A fantastic story of how AppleScript helped keep sensitive data from the prying eyes of a thief and helped recover a stolen iMac. (Seen at Camworld.)
How the Wayback Machine Works, an interview with Brewster Kahle about the construction of the Internet Archive’s 100-Terabyte archive of the WWW.
Scientific head-scratchers survive describes some common phenomena that you’d think we can explain… but we can’t. Why do flags flap in the wind? Who said all fingerprints are really unique?
Body odor could prove stronger than looks: “Study suggests women may be able to sniff out genetically compatible mates”
I can always tell when it’s a holiday because there are three times as many people as usual at the gym. As they sweat it out, red-faced and panting, two-sizes-too-large T-shirts pulled down to cover hips packed with years of dairy-product-based abuse, I grit my teeth and conceive of what could easily be the next fad diet plan, and make me immeasurably wealthy too: The Holiday Diet! Participants can eat and drink whatever they want all year round, but on the 8-10 US work holidays that occur during the year, they must give in to the staggering guilt and show up at the local gym early in the morning and work out as hard as possible. Then, assuming they have not had a heart attack, participants can reward themselves with a huge breakfast, and then lay around the house all day in a food coma, congratulating themselves for not working out more often because it makes them feel so bad when they do.

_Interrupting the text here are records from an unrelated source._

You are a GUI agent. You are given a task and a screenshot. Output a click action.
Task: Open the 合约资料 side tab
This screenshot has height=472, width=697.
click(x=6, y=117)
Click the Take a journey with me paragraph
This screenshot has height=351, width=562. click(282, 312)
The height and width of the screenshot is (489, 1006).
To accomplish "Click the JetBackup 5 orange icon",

OK, so I probably won’t make any money on it, but at least I wouldn’t have to wait in line for a treadmill.
If necessity is the mother of invention, bad recipes are its ugly second cousin.
In preparation for a dinner party, I dug a fancy cookie recipe out of my collection of newspaper-food-section clippings: spiralled “black and white” cookies, made by rolling flattened chocolate and vanilla doughs together into a log, slicing into rounds, and baking. The procedure was horribly frustrating and messy, as one or the other of the two doughs was (no matter what I tried) either too stiff or too mushy to be rolled effectively. Then, even when cut with my newest, sharpest, imported German bread knife, the dough stuck to everything like snot to a mustache. In a momentary fit of physical violence that I reserve to express my opinion of machines or processes that are beneath me (e.g. all of them), I flung a dough scraper into the sink, propelled by a theraputic yell and as much force as I could muster without winding up. This provided a welcome moment of comic relief later that day when we discovered a blob of vanilla dough on the ceiling.

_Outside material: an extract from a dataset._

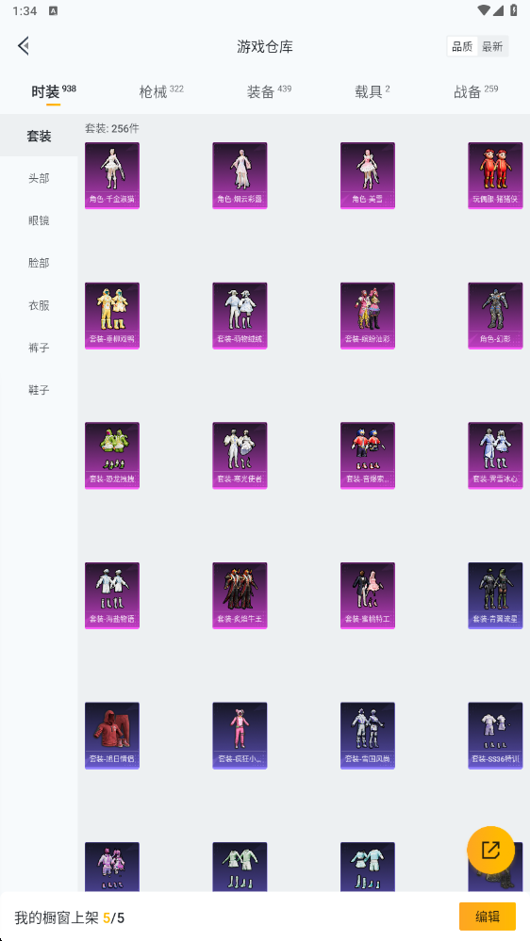Select the pink suit 套装-疯狂小 item

click(x=240, y=735)
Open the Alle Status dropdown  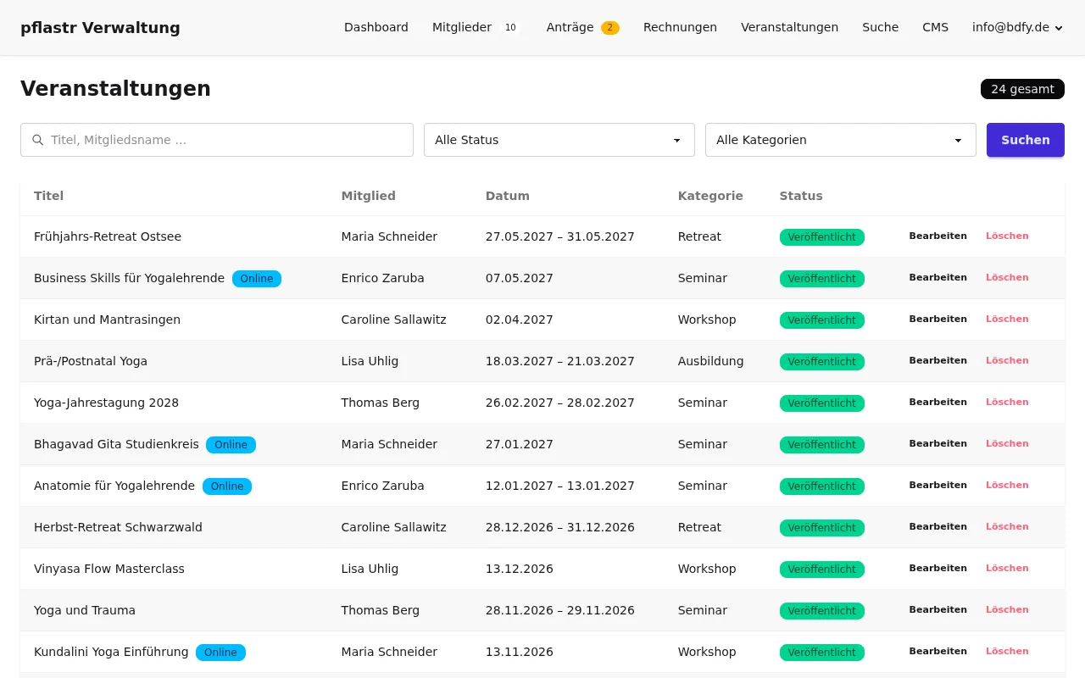click(x=559, y=140)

After all the pain I was excited to finally try a finished cookie. They looked great. But… they tasted like nothing at all: not chocolate, not vanilla. Pointless.

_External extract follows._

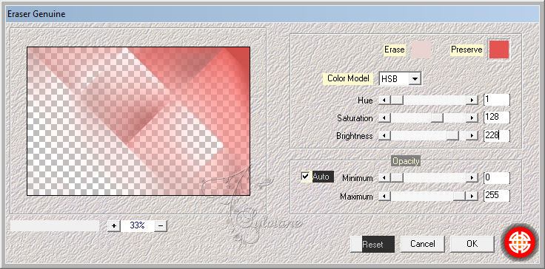Zoom in preview with plus button
Image resolution: width=545 pixels, height=269 pixels.
(113, 225)
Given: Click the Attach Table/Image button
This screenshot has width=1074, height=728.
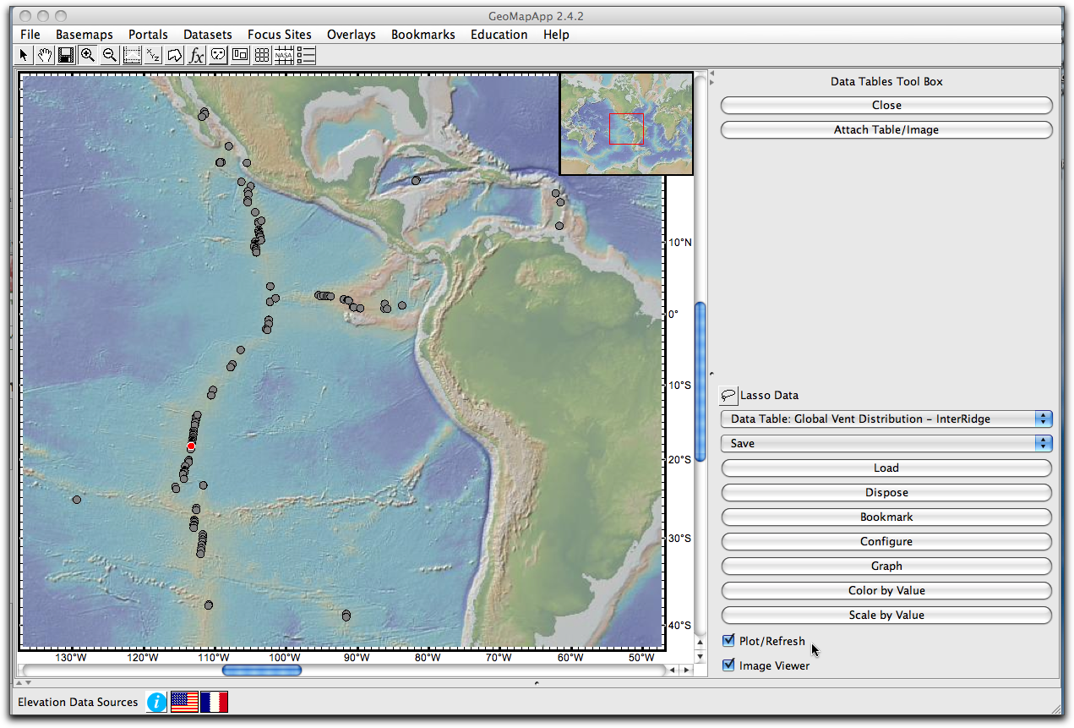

I never give up without a fight, so I was not yet ready embrace my backup plan (buy ice cream for dessert, and send the cookies to the recipe author along with a note suggesting where she could put them). In the end, elaborating on my wife’s idea to dip the cookies in melted chocolate, I spread melted chocolate on the bottom of each one, so as not to hide the cookies’ visual appeal, which at the moment was their only redeeming quality.
It worked well — the cookies were a big hit.
The only remaining problem was that one of the guests at dinner has a strong allergy to peanuts, “trace amounts” of which can apparently be found in the chocolate I used in the cookies. So she couldn’t eat them anyway, for as good as they looked they weren’t worth going into anaphylactic shock over. I should have gone with ice cream after all.
Bruce Schneier’s latest CryptoGram contains this great soundbite:
Honestly, security experts don’t pick on Microsoft because we have some fundamental dislike for the company. Indeed, Microsoft’s poor products are one of the reasons we’re in business. We pick on them because they’ve done more to harm Internet security than anyone else, because they repeatedly lie to the public about their products’ security, and because they do everything they can to convince people that the problems lie anywhere but inside Microsoft.